PAGE EXTRACT:
########################################
On Monday, the California Secretary of State's office authorized supporters of the "2010 California Marriage Protection Act" initiative to begin collecting signatures to put the initiative on the state ballot. The measure, if approved by California voters, would amend the state constitution and ban married couples for legally divorcing.
It's no coincidence the movement to ban divorce follows last November's Proposition 8 campaign and the electorates choice to constitutionally ban same sex couples from marrying. After all, anti-gay marriage forces cite the breakdown of traditional marriage as a prime reason for refusing to allow gay marriages and there's certainly no greater threat to traditional marriage than divorce.
Assuming the measure gets the required number of signatures, those folks so concerned with the sanctity of traditional marriage will have the opportunity to put their money where there mouth is. So to speak.
What? You doubt that all the folks who claim to be so concerned about upholding traditional marriage values might really vote to ban divorce? Me too. And so does John Marcotte, the initiatives sponsor.
Here's a recent CNN report on Marcotte and the initiative:
As it turns out, evangelical Christians have a higher divorce rate than other Christian faiths and significantly higher than atheists and agnostics and all that posturing about upholding traditional marriage is just a smoke screen.
Any referendum that bans divorce wouldn't pass in a single state and, most certainly not California. So when all the votes are counted and the initiative is overwhelmingly defeated with far, far fewer votes than Proposition 8 received, the exposed hypocrisy will be obvious for all to see.
########################################
SUPPLIED INFORMATION:

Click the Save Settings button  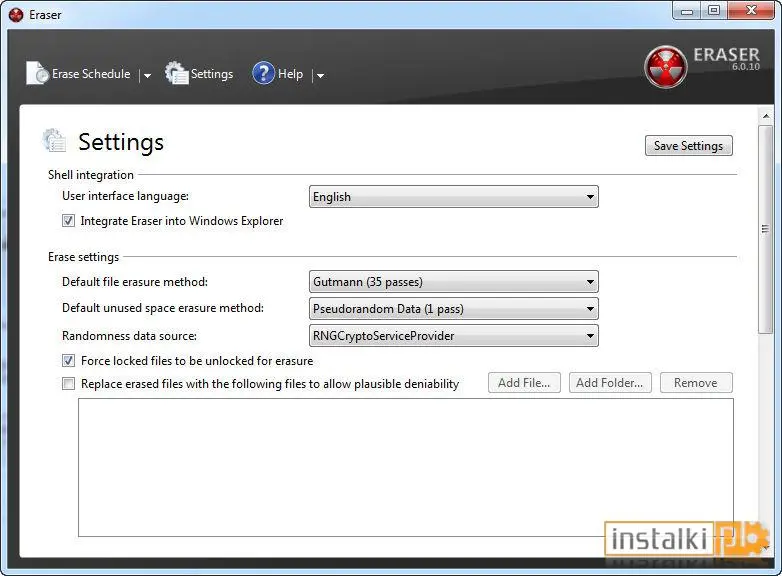(x=688, y=146)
########################################
JOB A: In the post about the California initiative to ban divorce, who sponsors the initiative?
JOB B: Continue the post about the California divorce-ban initiative from its last sentence.

RIGHT ANSWER A: John Marcotte sponsors the initiative.

RIGHT ANSWER B:
But to what end? The folks who voted against Prop 8 knew full well that divorce does far more to undermine marriage than would allowing same sex marriages and that the traditional marriage argument is a hypocritical sham. It seems unlikely the conservative Christians who belligerently lecture on what constitutes "marriage" will then see the error of their ways and begin campaigning for equal marriage rights. But there is one group that could be influenced by Marcotte's initiative.
At the end of the day, gay marriage becomes legal when the majority decides it's just stupid to deny two people in love, irrespective of their gender, the right to marry one another. Getting to that majority will involve changing the mind of the more secular voter who, for whatever reason, has opposed gay marriage but whose mind might be changed by plain old common sense and exposing the bullshit anti gay marriage forces resort to in order to sell their intolerance.
Go check out the "2010 California Marriage Protection Act" website. Very clever. I particularly liked the sections called "Jesus still loves you if you get divorced — just not as much as before" and "Divorce is unnatural like polyester, glasses, and Twinkies..."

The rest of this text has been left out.